According to answers.com:


answers.com said:
Answer:


It wasn't a philosopher, but was first spoken by Leonard Nimoy's Spock in Star Trek II: The Wrath of Khan. However, philosopher Jeremy Bentham had a similar quote: "It is the greatest good to the greatest number of people which is the measure of right and wrong."
 
Surak. Dur.

:p
It definitely sounds like something Surak could have said or written. Given that the few later became the Romulans his line might not have been that smart. ;)
Seriously, I like that Trek used different ethical ideas. On the one hand this utilitarian stuff, on the other hand the very opposite, liberal "human" rights, in "I, Borg".
 
I've found some sites claiming it's a quote from A Tale of Two Cities, which is referenced elsewhere in the film, but I searched the whole text at Project Gutenberg and it's not there.
Given the references at the beginning and end of the film (plus the references to other authors including Laclos and Melville), it's not surprising some viewers figured this was Meyer sneaking in yet another literary reference.
 
According to answers.com:


answers.com said:
Answer:


It wasn't a philosopher, but was first spoken by Leonard Nimoy's Spock in Star Trek II: The Wrath of Khan. However, philosopher Jeremy Bentham had a similar quote: "It is the greatest good to the greatest number of people which is the measure of right and wrong."


yeah, the idea is basically classical utilitarianism.
 
Nicholas Meyer seemed to enjoy the joke of taking an Earthly saying or quotation and having a character attribute it to an alien race. Khan did it with "Revenge is a dish...," and in TUC, Spock said "Only Nixon could go to China" was a Vulcan saying -- not to mention "Shakespeare in the original Klingon."
 
It is feasible for two completely separate cultures to create the same aphorism, no?
 
It really does seem that while the idea/concept stated by this phrase was old, the exact wording of it is straight up a creation of Wrath of Khan.
 
It is feasible for two completely separate cultures to create the same aphorism, no?

About Nixon and China? I doubt it. But I guess it depends on how you translate it -- whether you render it verbatim or substitute an existing saying from your own language that conveys the same idea. (In one of my Trek novels, I posited that the original version of the Vulcan proverb was "Only Soval could go to Andoria.")


It really does seem that while the idea/concept stated by this phrase was old, the exact wording of it is straight up a creation of Wrath of Khan.

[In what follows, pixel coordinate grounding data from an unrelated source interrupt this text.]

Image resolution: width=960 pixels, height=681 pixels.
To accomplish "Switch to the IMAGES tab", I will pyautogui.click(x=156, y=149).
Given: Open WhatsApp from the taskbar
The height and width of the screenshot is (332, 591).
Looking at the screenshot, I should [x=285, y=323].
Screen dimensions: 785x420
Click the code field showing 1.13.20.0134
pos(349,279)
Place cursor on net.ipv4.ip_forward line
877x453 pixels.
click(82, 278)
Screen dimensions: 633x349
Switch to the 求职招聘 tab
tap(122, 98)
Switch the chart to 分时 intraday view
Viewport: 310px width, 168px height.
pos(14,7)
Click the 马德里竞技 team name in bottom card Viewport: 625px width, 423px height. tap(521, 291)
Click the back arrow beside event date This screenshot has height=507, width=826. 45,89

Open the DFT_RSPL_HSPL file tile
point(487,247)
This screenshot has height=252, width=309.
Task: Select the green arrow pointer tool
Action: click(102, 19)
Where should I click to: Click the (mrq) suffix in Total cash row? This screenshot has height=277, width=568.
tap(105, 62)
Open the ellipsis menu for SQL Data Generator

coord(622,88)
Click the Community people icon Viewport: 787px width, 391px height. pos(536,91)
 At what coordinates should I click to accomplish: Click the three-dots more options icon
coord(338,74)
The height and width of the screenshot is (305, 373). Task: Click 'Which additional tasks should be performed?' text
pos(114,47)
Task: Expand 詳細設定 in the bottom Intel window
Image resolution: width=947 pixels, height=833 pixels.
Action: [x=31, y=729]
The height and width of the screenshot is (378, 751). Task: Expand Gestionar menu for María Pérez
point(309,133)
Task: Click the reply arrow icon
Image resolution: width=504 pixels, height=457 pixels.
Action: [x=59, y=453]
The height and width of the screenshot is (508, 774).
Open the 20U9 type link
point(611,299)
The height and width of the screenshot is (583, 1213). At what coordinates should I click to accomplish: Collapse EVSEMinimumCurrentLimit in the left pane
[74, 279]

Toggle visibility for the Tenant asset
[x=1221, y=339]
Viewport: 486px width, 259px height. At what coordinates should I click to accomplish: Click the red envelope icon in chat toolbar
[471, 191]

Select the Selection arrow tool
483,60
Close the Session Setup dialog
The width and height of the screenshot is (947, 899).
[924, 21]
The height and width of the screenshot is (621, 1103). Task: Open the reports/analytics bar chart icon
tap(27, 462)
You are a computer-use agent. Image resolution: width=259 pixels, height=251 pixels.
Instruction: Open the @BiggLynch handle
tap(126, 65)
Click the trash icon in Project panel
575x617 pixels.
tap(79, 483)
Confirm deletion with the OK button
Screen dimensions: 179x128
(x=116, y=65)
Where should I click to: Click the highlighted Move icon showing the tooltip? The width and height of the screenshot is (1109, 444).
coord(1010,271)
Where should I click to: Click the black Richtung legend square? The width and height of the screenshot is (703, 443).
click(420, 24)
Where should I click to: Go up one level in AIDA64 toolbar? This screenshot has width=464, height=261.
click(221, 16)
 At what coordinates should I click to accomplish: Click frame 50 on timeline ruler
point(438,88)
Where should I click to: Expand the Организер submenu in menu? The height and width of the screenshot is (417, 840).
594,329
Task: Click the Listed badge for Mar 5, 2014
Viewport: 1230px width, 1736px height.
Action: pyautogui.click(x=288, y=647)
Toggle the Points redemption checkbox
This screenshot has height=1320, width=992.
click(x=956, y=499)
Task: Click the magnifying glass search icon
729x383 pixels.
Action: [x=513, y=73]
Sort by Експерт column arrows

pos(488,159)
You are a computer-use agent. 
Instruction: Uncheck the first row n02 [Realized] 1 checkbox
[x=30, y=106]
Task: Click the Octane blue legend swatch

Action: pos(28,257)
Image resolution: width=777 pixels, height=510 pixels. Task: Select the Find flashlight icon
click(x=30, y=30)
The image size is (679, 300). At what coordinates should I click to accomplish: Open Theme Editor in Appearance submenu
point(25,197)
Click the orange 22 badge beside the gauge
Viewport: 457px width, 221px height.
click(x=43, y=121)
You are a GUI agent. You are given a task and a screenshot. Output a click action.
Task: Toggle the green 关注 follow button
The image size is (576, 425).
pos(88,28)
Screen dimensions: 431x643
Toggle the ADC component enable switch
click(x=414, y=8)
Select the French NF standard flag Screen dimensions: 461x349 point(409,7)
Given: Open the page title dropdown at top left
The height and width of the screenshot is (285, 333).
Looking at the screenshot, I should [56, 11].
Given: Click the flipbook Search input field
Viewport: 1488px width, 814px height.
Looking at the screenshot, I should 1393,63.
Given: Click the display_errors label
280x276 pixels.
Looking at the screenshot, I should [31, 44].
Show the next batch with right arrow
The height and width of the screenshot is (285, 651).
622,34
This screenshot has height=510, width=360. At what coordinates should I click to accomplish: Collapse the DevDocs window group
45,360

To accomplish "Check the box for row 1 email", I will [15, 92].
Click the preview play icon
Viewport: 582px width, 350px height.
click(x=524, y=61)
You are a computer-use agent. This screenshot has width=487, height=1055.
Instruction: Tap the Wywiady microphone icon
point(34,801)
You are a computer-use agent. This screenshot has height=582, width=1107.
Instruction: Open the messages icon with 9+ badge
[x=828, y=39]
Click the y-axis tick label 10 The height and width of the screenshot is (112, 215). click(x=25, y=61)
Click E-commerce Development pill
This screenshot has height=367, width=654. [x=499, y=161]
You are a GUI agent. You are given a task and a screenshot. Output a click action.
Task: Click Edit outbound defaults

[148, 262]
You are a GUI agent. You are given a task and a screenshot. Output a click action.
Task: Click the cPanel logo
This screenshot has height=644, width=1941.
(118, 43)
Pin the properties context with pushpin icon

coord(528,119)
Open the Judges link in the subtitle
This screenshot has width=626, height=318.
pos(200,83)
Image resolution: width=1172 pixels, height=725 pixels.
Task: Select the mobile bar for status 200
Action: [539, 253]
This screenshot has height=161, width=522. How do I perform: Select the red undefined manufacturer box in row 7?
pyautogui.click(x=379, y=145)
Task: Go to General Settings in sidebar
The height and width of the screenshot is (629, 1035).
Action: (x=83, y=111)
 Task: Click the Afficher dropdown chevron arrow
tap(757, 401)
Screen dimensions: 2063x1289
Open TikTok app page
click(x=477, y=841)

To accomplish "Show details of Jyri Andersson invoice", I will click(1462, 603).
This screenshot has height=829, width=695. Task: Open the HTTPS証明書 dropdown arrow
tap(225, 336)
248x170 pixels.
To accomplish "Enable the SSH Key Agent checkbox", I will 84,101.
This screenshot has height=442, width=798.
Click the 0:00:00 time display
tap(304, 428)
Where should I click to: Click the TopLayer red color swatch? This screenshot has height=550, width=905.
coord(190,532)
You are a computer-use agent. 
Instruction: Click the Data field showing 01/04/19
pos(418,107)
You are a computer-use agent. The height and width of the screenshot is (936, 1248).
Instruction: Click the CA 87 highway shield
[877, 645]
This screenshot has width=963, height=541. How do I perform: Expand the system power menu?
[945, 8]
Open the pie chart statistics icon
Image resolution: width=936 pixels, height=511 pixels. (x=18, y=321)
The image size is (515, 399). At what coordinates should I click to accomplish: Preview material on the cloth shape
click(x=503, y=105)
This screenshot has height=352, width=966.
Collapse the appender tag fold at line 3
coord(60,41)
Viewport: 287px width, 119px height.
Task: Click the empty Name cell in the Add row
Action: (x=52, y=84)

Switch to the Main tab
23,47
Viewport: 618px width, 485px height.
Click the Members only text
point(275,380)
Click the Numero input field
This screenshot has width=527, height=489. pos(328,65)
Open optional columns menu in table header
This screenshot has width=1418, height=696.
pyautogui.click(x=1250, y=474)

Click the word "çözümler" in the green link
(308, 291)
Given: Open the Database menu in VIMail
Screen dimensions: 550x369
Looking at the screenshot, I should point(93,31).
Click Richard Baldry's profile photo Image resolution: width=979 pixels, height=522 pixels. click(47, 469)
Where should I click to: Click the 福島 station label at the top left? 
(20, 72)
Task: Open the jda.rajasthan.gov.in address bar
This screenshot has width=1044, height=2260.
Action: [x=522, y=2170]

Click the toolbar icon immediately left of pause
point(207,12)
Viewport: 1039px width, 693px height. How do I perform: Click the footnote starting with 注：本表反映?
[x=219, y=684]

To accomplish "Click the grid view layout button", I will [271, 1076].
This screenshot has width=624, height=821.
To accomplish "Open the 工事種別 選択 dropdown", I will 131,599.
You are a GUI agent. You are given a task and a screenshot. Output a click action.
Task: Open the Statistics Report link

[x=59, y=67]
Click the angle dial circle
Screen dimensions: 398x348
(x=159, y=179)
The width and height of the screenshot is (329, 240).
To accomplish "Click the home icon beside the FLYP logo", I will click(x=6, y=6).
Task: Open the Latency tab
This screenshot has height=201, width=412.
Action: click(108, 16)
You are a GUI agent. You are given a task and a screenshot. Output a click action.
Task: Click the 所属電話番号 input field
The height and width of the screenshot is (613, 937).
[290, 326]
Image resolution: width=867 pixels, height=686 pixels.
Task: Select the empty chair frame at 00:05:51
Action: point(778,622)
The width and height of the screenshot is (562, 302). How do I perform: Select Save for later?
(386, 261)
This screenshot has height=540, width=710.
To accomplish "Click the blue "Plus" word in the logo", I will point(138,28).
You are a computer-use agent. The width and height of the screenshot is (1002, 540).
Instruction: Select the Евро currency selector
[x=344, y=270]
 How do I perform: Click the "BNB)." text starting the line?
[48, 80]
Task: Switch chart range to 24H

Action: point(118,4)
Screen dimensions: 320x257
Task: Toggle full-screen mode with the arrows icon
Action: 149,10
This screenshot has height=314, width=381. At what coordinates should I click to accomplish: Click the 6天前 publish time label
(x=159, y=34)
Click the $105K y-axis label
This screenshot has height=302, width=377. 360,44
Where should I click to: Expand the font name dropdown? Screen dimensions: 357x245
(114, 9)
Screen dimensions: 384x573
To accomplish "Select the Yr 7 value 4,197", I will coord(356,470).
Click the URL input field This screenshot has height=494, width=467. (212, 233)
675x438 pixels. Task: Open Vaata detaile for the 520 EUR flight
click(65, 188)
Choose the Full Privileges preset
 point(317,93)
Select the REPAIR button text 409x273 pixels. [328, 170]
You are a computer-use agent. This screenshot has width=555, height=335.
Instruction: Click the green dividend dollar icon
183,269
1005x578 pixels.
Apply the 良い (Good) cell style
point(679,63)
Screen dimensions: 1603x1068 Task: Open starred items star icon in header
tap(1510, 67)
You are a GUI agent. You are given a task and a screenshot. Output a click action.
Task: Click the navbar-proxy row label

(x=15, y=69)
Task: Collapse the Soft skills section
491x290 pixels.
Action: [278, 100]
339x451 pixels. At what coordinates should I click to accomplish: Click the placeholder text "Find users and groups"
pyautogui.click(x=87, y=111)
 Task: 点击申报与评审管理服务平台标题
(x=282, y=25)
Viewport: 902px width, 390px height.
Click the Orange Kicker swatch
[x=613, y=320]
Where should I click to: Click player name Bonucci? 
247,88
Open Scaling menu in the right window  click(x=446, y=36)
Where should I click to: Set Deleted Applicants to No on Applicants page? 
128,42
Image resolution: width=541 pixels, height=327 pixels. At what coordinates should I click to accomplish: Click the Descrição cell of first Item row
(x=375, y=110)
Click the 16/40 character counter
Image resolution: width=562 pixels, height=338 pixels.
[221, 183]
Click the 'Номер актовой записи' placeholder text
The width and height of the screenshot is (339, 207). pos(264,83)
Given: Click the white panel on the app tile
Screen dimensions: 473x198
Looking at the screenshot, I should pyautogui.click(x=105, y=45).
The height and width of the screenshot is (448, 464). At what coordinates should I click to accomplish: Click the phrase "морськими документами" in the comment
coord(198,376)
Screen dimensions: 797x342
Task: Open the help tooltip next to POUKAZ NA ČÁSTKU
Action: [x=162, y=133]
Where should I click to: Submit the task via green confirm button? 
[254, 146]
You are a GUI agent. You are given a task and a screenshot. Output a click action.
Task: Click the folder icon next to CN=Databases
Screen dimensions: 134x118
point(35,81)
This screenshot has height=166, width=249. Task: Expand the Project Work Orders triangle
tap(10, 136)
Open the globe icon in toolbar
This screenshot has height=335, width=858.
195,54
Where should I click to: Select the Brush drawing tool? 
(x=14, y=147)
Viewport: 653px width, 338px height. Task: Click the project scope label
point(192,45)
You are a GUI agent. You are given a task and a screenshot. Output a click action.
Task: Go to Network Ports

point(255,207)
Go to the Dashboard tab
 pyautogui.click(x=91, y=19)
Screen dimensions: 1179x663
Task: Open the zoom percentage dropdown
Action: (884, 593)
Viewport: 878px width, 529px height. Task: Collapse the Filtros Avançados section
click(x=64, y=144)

I think the phrase "the good of the many" has been around for a long time; the line in TWOK was essentially a variation on it. (And I think the novelization of TWOK did use "good" in place of "needs.")
 
Vulcans would have extensively studied Earthican history before creating the federation, and could have come up with the Nixon thing to try to explain certain concepts to the dumb humans.